The Kohima Village (Bara Basti) has its own history as the second largest Village in Asia. We should think of building a Museum in the Village with various historical records like artifacts, items and names of those who made significant contributions for the growth of Kohima, defenders of Kohima from external aggression in earlier days. It will definitely attract tourists, researchers, besides reminding the younger generations of their past forefathers and histories of the Angamis in the Kohima Village.
It is regrettable to say that the Capital City of Nagaland continues to be experiencing underdevelopment particularly in road and water supply sectors, which are essential for the City development. The expansion of the Capital City hardly takes place since its inception as full-fledged State in 1963. But over the years, the State witnessed the population explosion and also sudden rise of vehicles. Roads are little and the overcrowded vehicles have today become nightmares for the denizens of Kohima. Traffic congestions have become a major problem in Kohima City.
It is simply impossible to develop, progress, and expand Kohima City unless the Angamis of Kohima Village take the lead. Because they are the landowners and by tradition and customs, the Government cannot do anything as far as land is concerned. The conditions of the present State Capital is very unpredictable if one carefully studies. The capital roads are urgently needed for expansion which is the single most important area to be thought of. The building bylaws in the Capital region should be enforced. Proper drainage system should be constructed with quality materials. Encroachment of Government lands by private parties or individuals should stop as such practices have been going on over the years without any sign of solution. At the same time, the Government also should immediately stop allotting Government land or old Government bungalows to private and individual parties. Such practice is only making position and status of the Government extremely vulnerable.
It is so painful to see that our youth are not given space they need. We need to have centers for entertainment and recreation in the Capital City areas. The Government used to come up with various projects like City Convention Center, Cultural Complex, etc. and why not think of providing some of youth oriented centers with modern facilities. The parks are needed for Cities. We do have one far off the City – beyond IG Stadium. It is good to have at least one such park in the City areas.

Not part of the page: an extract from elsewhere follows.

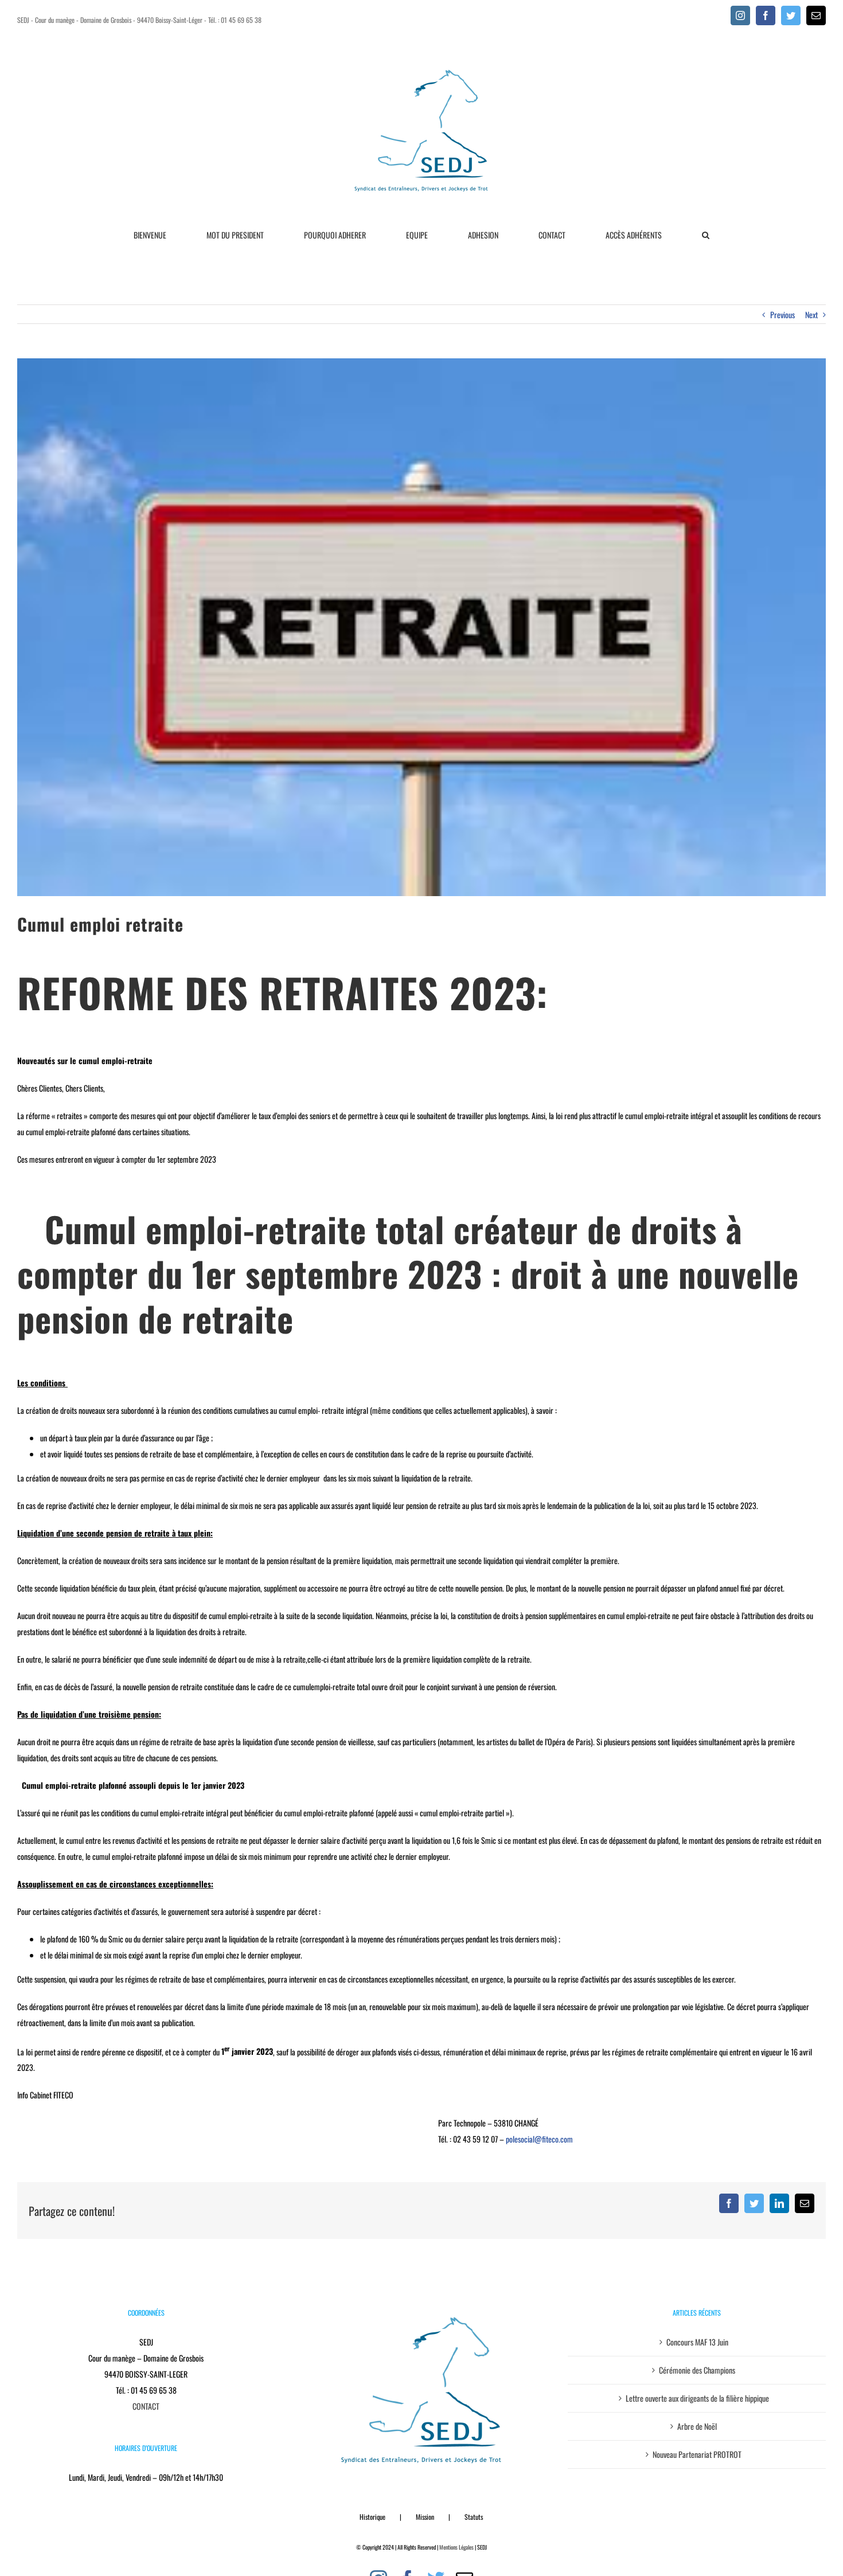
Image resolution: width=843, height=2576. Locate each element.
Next (811, 314)
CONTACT (145, 2406)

We are lucky that Kohima Capital City has been included in the first phase of 80 Cities declared to be built as Smart Cities across the country. These Smart City projects are to be completed in five-year time. The idea of the Smart City is to give comprehensive development of physical, institutional, social and economic infrastructure as these are primary areas for improving the quality of life, besides attracting people and investment, setting in motion a virtuous cycle of growth and development.
THE CORE INFRASTRUCTURE ELEMENTS OF SMART CITY ARE:
· Adequate water supply,
· Assured electricity supply,
· Sanitation, including solid waste management,
· Efficient urban mobility and public transport,
· Affordable housing, especially for the poor,
· Robust IT connectivity and digitalization,
· Good governance, especially e-Governance and citizen participation,
· Sustainable environment,
· Safety and security of citizens, particularly women, children and the elderly, and
· Health and education.
There are many things to be done if we really want to make Kohima Capital an ideal city. It is, of course, for every citizen, who lives in Kohima, should love and care the City, yet the Angamis in Kohima, as already stated, have the biggest role to play. Most of the issues mentioned above particularly the expansion of the roads will come to a possibility if they step in, and others will automatically follow.